• **Written exercise**
Reproduce every line of the items below verbatim, changing nothing.

# start of Material for the task

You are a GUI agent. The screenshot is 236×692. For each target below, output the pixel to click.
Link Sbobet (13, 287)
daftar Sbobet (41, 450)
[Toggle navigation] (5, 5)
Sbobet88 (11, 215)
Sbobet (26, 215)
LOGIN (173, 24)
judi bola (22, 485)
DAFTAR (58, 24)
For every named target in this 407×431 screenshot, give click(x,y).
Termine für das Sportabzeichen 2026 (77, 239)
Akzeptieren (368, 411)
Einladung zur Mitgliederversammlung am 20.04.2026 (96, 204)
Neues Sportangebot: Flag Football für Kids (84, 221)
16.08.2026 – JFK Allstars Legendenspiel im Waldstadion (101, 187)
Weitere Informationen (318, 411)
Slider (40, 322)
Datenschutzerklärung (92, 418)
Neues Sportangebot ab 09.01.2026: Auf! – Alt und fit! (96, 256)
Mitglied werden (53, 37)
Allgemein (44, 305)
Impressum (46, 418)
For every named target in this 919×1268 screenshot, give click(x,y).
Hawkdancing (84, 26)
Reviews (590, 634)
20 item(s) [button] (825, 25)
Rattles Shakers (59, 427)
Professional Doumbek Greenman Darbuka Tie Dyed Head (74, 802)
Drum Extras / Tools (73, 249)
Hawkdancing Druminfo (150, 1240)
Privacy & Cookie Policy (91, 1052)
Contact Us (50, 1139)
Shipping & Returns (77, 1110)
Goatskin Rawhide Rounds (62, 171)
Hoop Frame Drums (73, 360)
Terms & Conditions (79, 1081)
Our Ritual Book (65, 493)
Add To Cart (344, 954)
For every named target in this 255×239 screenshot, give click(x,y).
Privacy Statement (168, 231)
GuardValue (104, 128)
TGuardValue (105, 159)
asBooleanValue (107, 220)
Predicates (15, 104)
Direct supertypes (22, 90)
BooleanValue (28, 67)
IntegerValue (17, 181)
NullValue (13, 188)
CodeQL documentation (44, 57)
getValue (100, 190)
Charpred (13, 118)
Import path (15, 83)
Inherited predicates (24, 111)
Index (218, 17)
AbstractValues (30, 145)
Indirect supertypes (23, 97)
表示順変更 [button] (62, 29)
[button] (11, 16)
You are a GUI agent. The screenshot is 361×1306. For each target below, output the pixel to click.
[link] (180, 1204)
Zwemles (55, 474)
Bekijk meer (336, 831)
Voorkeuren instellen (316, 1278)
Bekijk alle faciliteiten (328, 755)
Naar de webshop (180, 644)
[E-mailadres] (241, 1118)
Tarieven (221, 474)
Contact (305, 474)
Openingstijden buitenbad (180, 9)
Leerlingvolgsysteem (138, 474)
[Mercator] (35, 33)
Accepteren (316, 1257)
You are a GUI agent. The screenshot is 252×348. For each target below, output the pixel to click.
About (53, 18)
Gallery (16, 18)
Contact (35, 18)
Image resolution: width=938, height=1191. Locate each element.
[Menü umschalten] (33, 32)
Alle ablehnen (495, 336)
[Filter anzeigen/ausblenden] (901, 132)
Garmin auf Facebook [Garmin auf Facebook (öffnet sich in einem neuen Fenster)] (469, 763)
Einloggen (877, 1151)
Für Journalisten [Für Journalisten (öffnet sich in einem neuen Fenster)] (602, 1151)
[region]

# end of Material for the task

• **Output**
You are a GUI agent. The screenshot is 236×692. For each target below, output the pixel to click.
Link Sbobet (13, 287)
daftar Sbobet (41, 450)
[Toggle navigation] (5, 5)
Sbobet88 (11, 215)
Sbobet (26, 215)
LOGIN (173, 24)
judi bola (22, 485)
DAFTAR (58, 24)
For every named target in this 407×431 screenshot, give click(x,y).
Termine für das Sportabzeichen 2026 (77, 239)
Akzeptieren (368, 411)
Einladung zur Mitgliederversammlung am 20.04.2026 (96, 204)
Neues Sportangebot: Flag Football für Kids (84, 221)
16.08.2026 – JFK Allstars Legendenspiel im Waldstadion (101, 187)
Weitere Informationen (318, 411)
Slider (40, 322)
Datenschutzerklärung (92, 418)
Neues Sportangebot ab 09.01.2026: Auf! – Alt und fit! (96, 256)
Mitglied werden (53, 37)
Allgemein (44, 305)
Impressum (46, 418)
For every named target in this 919×1268 screenshot, give click(x,y).
Hawkdancing (84, 26)
Reviews (590, 634)
20 item(s) [button] (825, 25)
Rattles Shakers (59, 427)
Professional Doumbek Greenman Darbuka Tie Dyed Head (74, 802)
Drum Extras / Tools (73, 249)
Hawkdancing Druminfo (150, 1240)
Privacy & Cookie Policy (91, 1052)
Contact Us (50, 1139)
Shipping & Returns (77, 1110)
Goatskin Rawhide Rounds (62, 171)
Hoop Frame Drums (73, 360)
Terms & Conditions (79, 1081)
Our Ritual Book (65, 493)
Add To Cart (344, 954)
For every named target in this 255×239 screenshot, give click(x,y).
Privacy Statement (168, 231)
GuardValue (104, 128)
TGuardValue (105, 159)
asBooleanValue (107, 220)
Predicates (15, 104)
Direct supertypes (22, 90)
BooleanValue (28, 67)
IntegerValue (17, 181)
NullValue (13, 188)
CodeQL documentation (44, 57)
getValue (100, 190)
Charpred (13, 118)
Import path (15, 83)
Inherited predicates (24, 111)
Index (218, 17)
AbstractValues (30, 145)
Indirect supertypes (23, 97)
表示順変更 [button] (62, 29)
[button] (11, 16)
You are a GUI agent. The screenshot is 361×1306. For each target below, output the pixel to click.
[link] (180, 1204)
Zwemles (55, 474)
Bekijk meer (336, 831)
Voorkeuren instellen (316, 1278)
Bekijk alle faciliteiten (328, 755)
Naar de webshop (180, 644)
[E-mailadres] (241, 1118)
Tarieven (221, 474)
Contact (305, 474)
Openingstijden buitenbad (180, 9)
Leerlingvolgsysteem (138, 474)
[Mercator] (35, 33)
Accepteren (316, 1257)
You are a GUI agent. The screenshot is 252×348. For each target below, output the pixel to click.
About (53, 18)
Gallery (16, 18)
Contact (35, 18)
Image resolution: width=938, height=1191. Locate each element.
[Menü umschalten] (33, 32)
Alle ablehnen (495, 336)
[Filter anzeigen/ausblenden] (901, 132)
Garmin auf Facebook [Garmin auf Facebook (öffnet sich in einem neuen Fenster)] (469, 763)
Einloggen (877, 1151)
Für Journalisten [Für Journalisten (öffnet sich in einem neuen Fenster)] (602, 1151)
[region]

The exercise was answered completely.